Four tips for providing in-app customer support

When retailers invest time and money in developing mobile applications, they want customers to spend as much time as possible inside the app. But if a user has a problem – perhaps they want to change the date of a delivery, or they are having UX problems with the app itself – they are often pushed away from the application to a browser or phone call to fix the problem.

Zendesk's director of product management, Maxime Prades, said this doesn't have to be the case, suggesting embedding help functionalities natively into the application.

1. Keep the customer within the mobile app

"You build a product so customers can stay where they are," said Prades. "That is the most important thing – if you're shopping you want to stay in the website."

He said Zendesk's embeddable technology allows developers to embed functionalities like a help centre or chat support into the application, minimising friction for the customer.

Stephen King, customer support manager at gaming company, Outplay, said if customers encounter an issue with one of their games, they are already feeling frustrated before they attempt to get in touch.

"It's beneficial to offer the customer the ability to contact someone about their issues without even having to leave the app," he said. "The last thing we want is to have the customer leave the app, when we could be using a slicker, more catered, embedded solution."
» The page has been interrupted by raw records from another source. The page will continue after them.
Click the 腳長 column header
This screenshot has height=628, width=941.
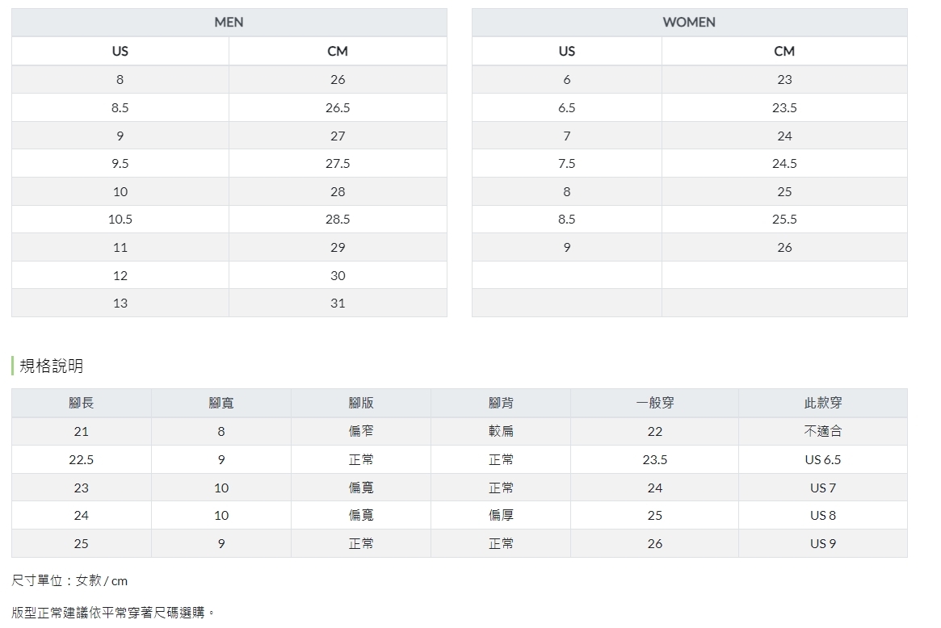point(82,403)
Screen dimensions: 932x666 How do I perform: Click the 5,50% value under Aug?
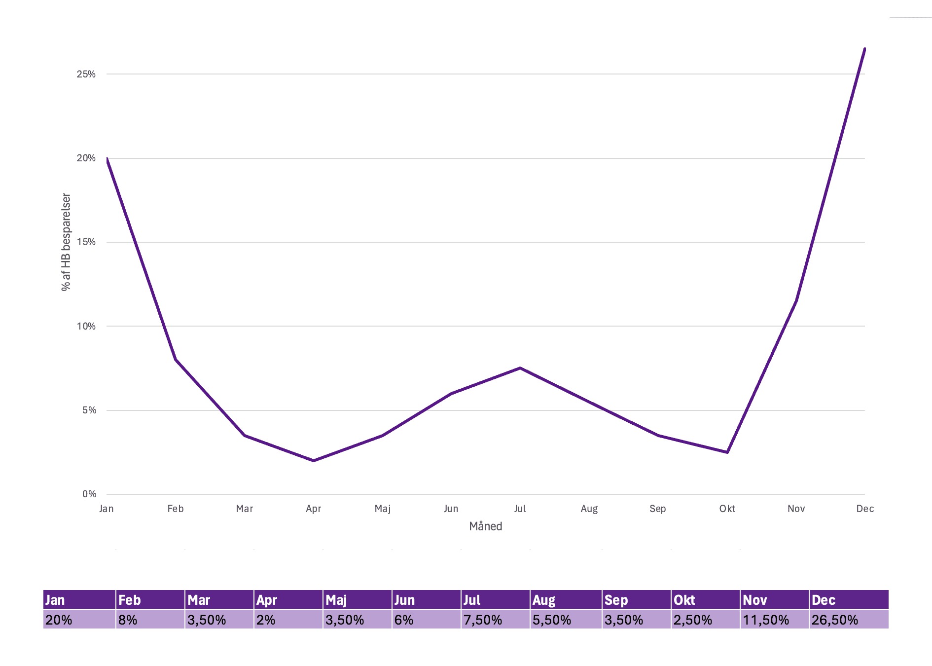point(566,620)

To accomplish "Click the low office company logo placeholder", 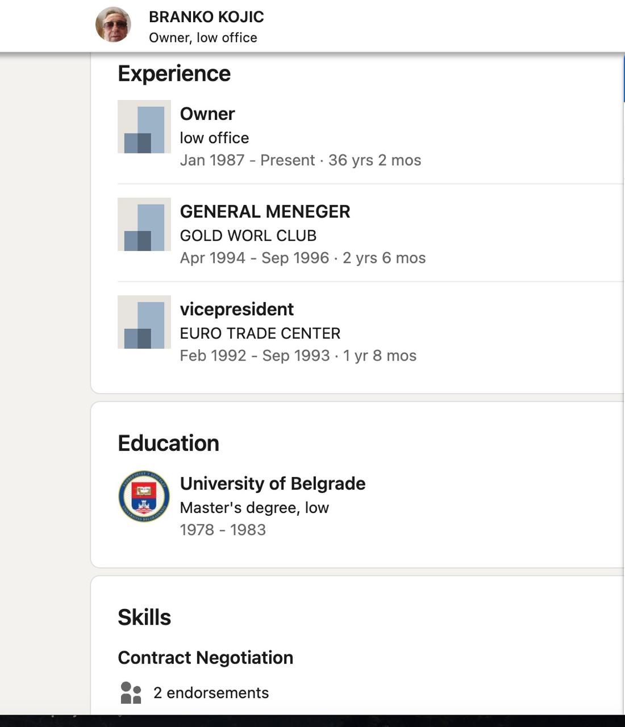I will click(x=144, y=127).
2. Gather information from the app to solve the problem quickly

An embeddable help solution also means the retailer can scrape the application for data about the customer, which can be used when they get in touch with an issue. Rather than repeating the problem several times, the retailer should be able to understand the customer's concerns from app usage.

King said it used to be a long-winded process to gather information from customers, such as what type of device they are accessing the application with.

"With the Zendesk SDK, we are able to gather all of this information easily and efficiently," he explained. "Before the SDK, we would need to manually process multiple interactions just to get the basic information."

This frees up time for the help agents to spend with customers, improving their experience.

3. Provide support only for valued customers

Prades described how the openness of the SDK allows businesses to decide how to help their customers. Some provide a 'contact us' button, others choose native support, but Prades pointed to one gaming client who only wanted to support paying customers.

"They didn't want to provide 1:1 support for free customers, so they only natively embedded support for paid user accounts," he explained.

4. Made customers work (a little bit)

Customers want the easy solution to a problem, but sometimes, if this involves ringing a call centre, it can be costly to the business.

Prades said the smart prediction keyboard, SwiftKey – which was recently acquired by Microsoft – decided to encourage customers to read help articles to solve their problems.

"SwiftKey were super smart, it didn't let customers contact them until they had read an article – the contact button was hidden within the FAQs, but once the article had been read, it was made available to users," he said. "It's really interesting for us, because we let our clients design the experience they want."